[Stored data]
+++
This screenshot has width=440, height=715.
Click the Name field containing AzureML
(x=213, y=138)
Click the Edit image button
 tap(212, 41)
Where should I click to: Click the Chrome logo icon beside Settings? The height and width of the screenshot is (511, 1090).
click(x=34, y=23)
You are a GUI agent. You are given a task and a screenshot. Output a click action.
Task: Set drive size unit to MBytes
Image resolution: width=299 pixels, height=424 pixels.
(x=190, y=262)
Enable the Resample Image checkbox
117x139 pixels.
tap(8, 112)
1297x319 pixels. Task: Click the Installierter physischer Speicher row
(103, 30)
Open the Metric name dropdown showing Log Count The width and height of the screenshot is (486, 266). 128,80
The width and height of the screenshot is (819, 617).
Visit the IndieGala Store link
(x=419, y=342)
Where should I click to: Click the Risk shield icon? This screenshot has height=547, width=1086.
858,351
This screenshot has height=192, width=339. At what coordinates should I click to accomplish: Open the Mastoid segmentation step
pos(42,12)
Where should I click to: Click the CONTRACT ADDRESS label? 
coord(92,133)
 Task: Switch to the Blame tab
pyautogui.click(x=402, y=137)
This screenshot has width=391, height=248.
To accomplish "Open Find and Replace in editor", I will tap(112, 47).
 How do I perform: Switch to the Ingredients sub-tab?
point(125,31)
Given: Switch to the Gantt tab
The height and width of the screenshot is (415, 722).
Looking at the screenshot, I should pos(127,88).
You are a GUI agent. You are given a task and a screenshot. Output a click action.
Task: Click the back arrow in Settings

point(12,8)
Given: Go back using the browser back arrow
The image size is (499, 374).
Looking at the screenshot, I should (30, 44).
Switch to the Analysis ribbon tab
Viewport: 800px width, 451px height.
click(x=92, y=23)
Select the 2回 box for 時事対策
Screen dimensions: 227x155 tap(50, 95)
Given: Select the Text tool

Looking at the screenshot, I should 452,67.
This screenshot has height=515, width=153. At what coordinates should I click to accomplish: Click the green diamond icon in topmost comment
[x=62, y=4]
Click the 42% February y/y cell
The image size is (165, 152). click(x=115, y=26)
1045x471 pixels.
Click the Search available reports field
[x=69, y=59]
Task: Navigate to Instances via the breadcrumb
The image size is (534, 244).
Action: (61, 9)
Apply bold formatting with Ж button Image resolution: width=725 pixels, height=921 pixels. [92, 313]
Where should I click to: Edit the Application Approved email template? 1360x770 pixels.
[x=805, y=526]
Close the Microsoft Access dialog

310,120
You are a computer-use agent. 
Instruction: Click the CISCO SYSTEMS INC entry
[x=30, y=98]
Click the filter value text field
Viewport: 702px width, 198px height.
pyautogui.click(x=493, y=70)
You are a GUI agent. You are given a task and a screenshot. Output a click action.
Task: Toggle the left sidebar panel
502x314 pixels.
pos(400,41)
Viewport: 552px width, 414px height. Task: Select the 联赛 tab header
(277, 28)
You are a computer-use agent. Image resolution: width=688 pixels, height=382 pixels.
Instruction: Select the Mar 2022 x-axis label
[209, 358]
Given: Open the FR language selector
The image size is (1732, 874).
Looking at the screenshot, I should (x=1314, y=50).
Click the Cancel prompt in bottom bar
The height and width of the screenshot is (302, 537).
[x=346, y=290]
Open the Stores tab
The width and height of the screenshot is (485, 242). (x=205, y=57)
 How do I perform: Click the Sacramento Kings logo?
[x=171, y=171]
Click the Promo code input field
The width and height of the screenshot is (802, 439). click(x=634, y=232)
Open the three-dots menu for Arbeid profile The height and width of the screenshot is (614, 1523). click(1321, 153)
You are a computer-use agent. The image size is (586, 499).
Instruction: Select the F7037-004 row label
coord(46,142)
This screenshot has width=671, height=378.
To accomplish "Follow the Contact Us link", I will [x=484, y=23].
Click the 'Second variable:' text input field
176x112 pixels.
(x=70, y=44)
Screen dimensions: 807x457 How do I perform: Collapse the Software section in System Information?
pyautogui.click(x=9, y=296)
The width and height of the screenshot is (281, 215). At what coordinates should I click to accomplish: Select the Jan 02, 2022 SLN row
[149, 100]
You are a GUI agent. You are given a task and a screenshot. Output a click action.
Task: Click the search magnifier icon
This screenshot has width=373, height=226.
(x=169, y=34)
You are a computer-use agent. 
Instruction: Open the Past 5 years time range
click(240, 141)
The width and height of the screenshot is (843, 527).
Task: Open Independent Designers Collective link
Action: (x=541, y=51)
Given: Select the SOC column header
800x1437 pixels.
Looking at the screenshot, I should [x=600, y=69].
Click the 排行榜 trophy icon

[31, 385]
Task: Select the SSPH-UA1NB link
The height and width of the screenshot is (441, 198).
+++
*EXERCISE INSTRUCTIONS*
Give again the closing portion of the entries, from the line with "Instruction: Open the Past 5 years time range" through the last line. Keep it exact and add nothing.

*RESULT OF THIS EXERCISE*
Instruction: Open the Past 5 years time range
click(240, 141)
The width and height of the screenshot is (843, 527).
Task: Open Independent Designers Collective link
Action: (x=541, y=51)
Given: Select the SOC column header
800x1437 pixels.
Looking at the screenshot, I should [x=600, y=69].
Click the 排行榜 trophy icon

[31, 385]
Task: Select the SSPH-UA1NB link
The height and width of the screenshot is (441, 198).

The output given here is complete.